My oldest and fondest memory of Bristol was my first ever trip to St.Paul’s carnival with my uncle and cousin. It was like someone had turned the brightness and sound up to MAX and said, ‘now this is what you call culture.’
Despite having an incredible day, my cousin and I were still only after one thing – McDonald’s. Forgive us, we must have been about 10 years old. Ever the joker my uncle insisted on ordering something along the lines of ‘McOxtail nuggets and plantain fries’ from the bewildered McDonald’s worker. In short, it was a day that made me realise there was more to Bristol than Cribbs Causeway and a convenient Park & Ride.
Photograph: @Lewis_mhill ‘The Child’s salute and the fall of Edward Colston’ -07/06/20
‘Til this day, if someone asks me where I grew up i’ll say ‘just outside of Bristol’. This a lie that all my small towners can relate to. The fact of the matter is that I actually grew up a fifty minute drive or a forty five minute train journey from Bristol. This becomes immediately apparent during interactions like the one I had LITERALLY this week with an uber driver:
Lovely driver: ‘So where did you live before you came to London?’
Me: ‘I grew up just outside Bristol.’
Lovely driver: ‘Ahhhh, like Brandon Hill.’
Me: ‘……………………………………… who?’
Turns out Brandon Hill is a famous landmark in Bristol, not a player for Bristol Rovers. Call it artistic license, call it a white lie, if you really want to offend me you might even call cultural appropriation, but after last week’s toppling of Edward Colston’s statue I will be dropping the ‘just outside of’. I am jumping on the Bristolian bandwagon because I’ve never felt more proud of a city. Sunday 7th June 2020 will be immortalised as the day Bristolians followed the sentiments of many if its inhabitants and did the right thing.
The omnipresence of slave traders in the UK can only be described at insidious, the ghosts of their perceived greatness haunt so many parts our daily lives. In Bristol alone there is a Colston School, Colston tower (a block of flats), Colston Street and a Colston Hall (a live music venue where I saw Kelly Rowland perform on her Simply Deeper tour in 2003, no biggie. Solange opened for her, again, no biggie). Those four examples in itself are proof of how structural racism materialises itself. Honouring a slave trader in an educational institution, a place where children are supposed to be able to cultivate their minds. A block of flats, the epitome of what should be a safe space. A street! Minding your own business walking down the street and you’re reminded of the Royal Africa Company who transported an estimated 84,000 Africans to the UK. And finally a music hall, a place where you should be enjoying culture, not taking a moment to pay homage to a man who was integral in the enslavement of our ancestors.

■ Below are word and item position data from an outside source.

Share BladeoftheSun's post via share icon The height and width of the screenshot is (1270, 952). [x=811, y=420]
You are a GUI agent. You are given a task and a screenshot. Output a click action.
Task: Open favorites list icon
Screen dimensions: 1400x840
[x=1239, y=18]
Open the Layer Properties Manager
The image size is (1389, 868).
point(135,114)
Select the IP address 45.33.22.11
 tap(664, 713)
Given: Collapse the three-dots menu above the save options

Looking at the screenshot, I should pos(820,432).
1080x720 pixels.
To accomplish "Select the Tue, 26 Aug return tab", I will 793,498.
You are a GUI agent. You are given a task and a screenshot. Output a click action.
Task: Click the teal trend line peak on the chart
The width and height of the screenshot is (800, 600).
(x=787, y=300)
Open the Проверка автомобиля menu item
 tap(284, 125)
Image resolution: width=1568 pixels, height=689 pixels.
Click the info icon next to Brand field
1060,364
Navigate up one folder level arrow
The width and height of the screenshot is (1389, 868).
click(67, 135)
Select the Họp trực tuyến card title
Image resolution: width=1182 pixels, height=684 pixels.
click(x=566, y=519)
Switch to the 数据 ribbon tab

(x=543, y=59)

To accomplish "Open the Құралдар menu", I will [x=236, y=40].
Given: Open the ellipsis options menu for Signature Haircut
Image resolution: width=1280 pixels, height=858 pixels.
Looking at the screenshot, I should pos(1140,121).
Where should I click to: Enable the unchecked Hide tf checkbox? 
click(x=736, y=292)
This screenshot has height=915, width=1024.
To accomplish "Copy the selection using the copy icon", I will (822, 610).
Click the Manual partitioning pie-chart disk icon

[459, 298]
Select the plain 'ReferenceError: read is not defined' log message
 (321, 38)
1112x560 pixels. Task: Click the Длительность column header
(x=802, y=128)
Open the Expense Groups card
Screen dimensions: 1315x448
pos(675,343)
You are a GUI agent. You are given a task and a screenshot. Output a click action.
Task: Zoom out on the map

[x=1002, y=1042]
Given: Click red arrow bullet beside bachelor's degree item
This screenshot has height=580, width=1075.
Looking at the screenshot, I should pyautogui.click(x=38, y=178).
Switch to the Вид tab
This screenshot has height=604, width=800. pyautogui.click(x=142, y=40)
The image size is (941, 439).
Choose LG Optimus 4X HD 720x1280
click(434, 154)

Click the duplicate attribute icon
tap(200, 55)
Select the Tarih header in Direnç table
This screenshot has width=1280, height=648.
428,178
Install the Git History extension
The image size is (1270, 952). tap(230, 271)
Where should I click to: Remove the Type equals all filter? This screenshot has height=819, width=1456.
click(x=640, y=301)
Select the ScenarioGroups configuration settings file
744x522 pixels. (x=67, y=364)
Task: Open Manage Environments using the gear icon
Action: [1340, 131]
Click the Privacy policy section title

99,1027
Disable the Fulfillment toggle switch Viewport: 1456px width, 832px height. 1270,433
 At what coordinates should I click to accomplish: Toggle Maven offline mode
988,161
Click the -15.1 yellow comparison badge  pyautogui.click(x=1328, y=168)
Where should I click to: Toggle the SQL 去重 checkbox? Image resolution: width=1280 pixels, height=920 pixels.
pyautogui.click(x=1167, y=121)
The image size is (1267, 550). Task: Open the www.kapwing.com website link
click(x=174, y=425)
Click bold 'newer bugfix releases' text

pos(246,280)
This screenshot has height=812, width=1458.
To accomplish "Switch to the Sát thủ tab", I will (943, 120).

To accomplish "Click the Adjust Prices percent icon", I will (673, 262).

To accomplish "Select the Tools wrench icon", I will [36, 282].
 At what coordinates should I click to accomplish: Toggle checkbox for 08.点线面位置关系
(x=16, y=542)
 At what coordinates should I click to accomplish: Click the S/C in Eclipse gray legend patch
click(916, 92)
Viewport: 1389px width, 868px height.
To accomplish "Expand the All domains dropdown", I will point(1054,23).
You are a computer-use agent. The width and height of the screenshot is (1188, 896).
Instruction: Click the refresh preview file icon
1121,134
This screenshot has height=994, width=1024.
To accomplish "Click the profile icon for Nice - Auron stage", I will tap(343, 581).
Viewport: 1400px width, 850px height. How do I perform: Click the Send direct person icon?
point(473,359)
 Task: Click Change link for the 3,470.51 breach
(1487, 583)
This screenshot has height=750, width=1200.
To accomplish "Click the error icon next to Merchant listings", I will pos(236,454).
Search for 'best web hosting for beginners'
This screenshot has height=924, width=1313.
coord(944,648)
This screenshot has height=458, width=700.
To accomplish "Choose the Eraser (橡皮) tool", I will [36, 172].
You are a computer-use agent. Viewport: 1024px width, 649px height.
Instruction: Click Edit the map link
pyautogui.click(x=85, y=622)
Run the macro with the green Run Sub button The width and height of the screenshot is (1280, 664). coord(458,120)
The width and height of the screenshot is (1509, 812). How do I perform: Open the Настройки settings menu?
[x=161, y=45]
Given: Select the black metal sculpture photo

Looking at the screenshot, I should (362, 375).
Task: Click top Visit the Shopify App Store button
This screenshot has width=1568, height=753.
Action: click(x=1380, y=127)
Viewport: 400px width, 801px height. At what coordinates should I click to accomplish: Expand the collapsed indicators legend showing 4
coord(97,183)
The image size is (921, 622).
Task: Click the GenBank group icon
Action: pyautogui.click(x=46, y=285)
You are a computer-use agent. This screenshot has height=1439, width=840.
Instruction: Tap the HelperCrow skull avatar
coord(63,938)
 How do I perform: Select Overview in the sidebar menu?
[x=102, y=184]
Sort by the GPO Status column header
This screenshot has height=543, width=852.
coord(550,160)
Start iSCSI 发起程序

image: ‘The Reunion’ – Caliban Isrisen
The racists are seething and I could not be happier – well I could actually. I would be happier if Colston’s statue was left to rot at the bottom of Bristol Habour. That being said I would be concerned that it would become the world’s first underwater racist shrine – I wouldn’t put it past the racists, the lengths they will go to to defend their bigotry is truly astounding. It’s the faux outrage that is really grinding my gears. I’ve had a racist try to defend his opinion by suggesting that the statue of a slave trader helps preserve the memory of the enslaved people. The audacity, what next? Shall we erect a statue of that bat in Wuhan to commemorate the people who have died from Coronavirus? Of course not, that would be preposterous.
Historian David Olusoga offers in his piece for The Guardian ‘[the toppling of the statue] is one of those rare historic moments whose arrival means things can never go back to how they were.’ Words like this fill me with hope, as does the spirit of the Bristolians who have inspired the removal of problematic statues the world over.